+++ AVAILABLE RECORDS +++
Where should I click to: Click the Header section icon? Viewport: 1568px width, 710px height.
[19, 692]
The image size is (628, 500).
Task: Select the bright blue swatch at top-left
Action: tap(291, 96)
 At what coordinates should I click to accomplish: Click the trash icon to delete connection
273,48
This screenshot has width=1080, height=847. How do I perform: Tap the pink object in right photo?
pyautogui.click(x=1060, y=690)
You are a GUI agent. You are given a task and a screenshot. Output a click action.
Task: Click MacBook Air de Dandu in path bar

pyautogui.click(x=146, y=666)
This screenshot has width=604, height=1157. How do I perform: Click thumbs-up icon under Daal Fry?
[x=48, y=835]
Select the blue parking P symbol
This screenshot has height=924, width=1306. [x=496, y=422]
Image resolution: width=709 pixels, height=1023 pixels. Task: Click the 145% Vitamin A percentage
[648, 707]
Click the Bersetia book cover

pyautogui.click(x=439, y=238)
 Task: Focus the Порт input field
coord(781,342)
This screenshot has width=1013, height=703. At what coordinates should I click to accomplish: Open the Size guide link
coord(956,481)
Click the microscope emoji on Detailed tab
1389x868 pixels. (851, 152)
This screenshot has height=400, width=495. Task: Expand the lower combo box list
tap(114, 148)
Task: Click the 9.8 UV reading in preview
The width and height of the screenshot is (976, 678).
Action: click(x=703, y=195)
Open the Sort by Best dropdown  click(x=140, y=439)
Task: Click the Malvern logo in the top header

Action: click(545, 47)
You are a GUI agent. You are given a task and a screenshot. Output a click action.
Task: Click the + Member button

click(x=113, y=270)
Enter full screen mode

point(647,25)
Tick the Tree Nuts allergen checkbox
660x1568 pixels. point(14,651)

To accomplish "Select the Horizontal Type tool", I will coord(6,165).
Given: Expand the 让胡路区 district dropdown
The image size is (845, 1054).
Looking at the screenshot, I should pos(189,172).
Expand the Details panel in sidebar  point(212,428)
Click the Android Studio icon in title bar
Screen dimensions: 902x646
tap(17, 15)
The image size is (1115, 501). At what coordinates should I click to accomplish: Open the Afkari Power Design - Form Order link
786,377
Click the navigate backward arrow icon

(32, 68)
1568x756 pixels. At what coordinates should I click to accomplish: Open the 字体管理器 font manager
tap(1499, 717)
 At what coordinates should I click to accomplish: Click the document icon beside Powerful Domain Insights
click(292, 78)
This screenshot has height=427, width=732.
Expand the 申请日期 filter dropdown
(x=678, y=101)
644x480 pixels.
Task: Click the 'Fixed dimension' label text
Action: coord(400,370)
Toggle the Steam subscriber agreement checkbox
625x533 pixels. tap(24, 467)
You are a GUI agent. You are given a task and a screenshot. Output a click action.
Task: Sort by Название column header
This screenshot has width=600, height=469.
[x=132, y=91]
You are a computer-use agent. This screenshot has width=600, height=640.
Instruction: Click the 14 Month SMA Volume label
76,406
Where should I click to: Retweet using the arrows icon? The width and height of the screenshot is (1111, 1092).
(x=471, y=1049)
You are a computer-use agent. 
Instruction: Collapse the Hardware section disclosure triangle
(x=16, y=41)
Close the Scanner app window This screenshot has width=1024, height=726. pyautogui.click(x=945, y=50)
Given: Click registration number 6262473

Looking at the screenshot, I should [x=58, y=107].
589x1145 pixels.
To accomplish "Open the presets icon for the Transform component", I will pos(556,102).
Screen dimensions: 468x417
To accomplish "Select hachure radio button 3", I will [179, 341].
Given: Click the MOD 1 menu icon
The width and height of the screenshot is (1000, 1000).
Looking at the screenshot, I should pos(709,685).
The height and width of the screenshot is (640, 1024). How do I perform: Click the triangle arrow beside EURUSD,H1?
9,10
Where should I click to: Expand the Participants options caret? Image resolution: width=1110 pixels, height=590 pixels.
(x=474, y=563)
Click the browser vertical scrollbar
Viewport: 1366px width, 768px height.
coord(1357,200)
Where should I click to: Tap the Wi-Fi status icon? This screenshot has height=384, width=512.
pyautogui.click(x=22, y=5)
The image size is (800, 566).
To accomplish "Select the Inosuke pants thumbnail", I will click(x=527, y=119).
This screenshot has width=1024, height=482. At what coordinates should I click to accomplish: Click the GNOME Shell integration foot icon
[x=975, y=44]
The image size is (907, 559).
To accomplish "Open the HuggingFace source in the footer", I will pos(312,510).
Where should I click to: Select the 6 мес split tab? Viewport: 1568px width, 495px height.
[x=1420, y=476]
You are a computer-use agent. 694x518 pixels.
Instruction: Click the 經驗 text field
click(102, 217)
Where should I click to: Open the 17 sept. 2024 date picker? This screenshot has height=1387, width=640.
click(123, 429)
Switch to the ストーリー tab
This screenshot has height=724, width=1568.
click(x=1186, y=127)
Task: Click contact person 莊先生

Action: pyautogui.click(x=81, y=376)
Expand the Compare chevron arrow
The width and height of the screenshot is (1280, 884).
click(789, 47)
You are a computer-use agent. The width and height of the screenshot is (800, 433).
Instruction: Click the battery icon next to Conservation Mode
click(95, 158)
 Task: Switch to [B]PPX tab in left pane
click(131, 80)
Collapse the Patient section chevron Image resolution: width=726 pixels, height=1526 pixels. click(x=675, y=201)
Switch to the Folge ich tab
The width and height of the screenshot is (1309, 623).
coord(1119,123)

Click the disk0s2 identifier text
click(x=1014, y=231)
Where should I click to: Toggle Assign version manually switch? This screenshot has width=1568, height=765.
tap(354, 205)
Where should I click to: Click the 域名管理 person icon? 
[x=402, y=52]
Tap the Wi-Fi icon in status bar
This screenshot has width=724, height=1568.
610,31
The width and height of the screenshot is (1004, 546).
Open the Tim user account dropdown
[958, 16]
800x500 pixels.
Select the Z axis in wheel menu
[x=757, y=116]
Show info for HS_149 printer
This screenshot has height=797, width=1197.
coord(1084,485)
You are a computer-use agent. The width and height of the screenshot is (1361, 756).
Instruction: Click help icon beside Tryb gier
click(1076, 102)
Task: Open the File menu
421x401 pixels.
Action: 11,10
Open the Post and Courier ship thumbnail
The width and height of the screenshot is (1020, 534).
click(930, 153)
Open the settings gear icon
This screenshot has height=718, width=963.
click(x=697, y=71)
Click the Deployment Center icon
+++
ABOUT THIS TASK: Every line above that contains the word "Sort" should be reported.

RESULT FOR THIS EXERCISE:
Open the Sort by Best dropdown  click(x=140, y=439)
Task: Sort by Название column header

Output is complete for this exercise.